CLARE: Continual Learning for Vision-Language-Action Models via Autonomous Adapter Routing and Expansion
Ralf Römer, Yi Zhang, Angela P. Schoellig
TL;DR
CLARE tackles the problem of continual, exemplar-free learning for vision-language-action models in robotics by introducing lightweight, modular adapters injected into selective feedforward layers, coupled with an autonomous routing mechanism that activates adapters based on feature similarity. It further employs a dynamic expansion strategy that grows model capacity only when new tasks exhibit substantial novelty, quantified via per-layer autoencoder discriminators; this maintains stability while preserving the base pre-trained representations. Empirically, CLARE outperforms exemplar-based and other continual learning baselines on the LIBERO benchmark, achieving high task performance with minimal parameter growth per task and near-zero forgetting.
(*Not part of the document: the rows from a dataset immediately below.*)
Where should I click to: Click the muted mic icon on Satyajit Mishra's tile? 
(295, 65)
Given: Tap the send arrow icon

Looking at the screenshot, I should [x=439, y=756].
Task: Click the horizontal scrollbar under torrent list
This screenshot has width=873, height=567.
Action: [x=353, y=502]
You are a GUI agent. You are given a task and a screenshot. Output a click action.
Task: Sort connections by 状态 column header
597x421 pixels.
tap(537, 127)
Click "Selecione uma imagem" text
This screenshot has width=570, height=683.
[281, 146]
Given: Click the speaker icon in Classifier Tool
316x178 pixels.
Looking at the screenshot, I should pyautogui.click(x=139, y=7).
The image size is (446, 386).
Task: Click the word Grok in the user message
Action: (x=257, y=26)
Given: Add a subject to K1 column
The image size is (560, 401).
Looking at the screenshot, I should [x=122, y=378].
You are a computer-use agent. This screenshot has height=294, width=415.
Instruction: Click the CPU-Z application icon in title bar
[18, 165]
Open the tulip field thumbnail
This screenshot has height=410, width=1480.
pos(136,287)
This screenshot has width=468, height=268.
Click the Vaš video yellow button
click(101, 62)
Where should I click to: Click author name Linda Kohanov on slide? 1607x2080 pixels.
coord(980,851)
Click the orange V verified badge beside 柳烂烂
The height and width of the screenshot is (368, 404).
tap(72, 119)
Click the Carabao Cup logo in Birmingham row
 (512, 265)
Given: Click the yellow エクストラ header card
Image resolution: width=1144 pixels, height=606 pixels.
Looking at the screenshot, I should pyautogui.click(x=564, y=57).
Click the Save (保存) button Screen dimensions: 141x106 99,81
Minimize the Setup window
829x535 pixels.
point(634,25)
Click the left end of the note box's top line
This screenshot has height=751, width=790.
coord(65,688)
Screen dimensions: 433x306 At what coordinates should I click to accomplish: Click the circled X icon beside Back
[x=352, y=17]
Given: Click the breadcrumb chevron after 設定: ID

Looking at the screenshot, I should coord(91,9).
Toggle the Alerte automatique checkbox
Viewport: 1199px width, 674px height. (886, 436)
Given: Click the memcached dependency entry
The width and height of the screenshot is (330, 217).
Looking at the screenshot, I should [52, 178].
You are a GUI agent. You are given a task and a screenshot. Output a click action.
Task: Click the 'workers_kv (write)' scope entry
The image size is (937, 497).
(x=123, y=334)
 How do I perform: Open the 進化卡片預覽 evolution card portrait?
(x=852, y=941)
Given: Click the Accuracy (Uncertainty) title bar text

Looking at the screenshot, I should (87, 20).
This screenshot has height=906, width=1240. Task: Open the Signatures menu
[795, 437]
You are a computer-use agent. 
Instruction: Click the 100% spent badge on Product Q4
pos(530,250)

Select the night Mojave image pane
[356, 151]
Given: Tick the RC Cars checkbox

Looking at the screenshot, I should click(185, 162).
The work demonstrates that a combination of adapter-based modularity, autonomous routing, and principled expansion can enable robust, long-term continual learning for VLAs in real-world robotics, and lays groundwork for scaling to larger models.
Abstract
To teach robots complex manipulation tasks, it is now a common practice to fine-tune a pre-trained vision-language-action model (VLA) on task-specific data. However, since this recipe updates existing representations, it is unsuitable for long-term operation in the real world, where robots must continually adapt to new tasks and environments while retaining the knowledge they have already acquired. Existing continual learning methods for robotics commonly require storing previous data (exemplars), struggle with long task sequences, or rely on task identifiers for deployment. To address these limitations, we propose CLARE, a general, parameter-efficient framework for exemplar-free continual learning with VLAs. CLARE introduces lightweight modular adapters into selected feedforward layers and autonomously expands the model only where necessary when learning a new task, guided by layer-wise feature similarity. During deployment, an autoencoder-based routing mechanism dynamically activates the most relevant adapters without requiring task labels. Through extensive experiments on the LIBERO benchmark, we show that CLARE achieves high performance on new tasks without catastrophic forgetting of earlier tasks, significantly outperforming even exemplar-based methods. Code and data are available at https://tum-lsy.github.io/clare.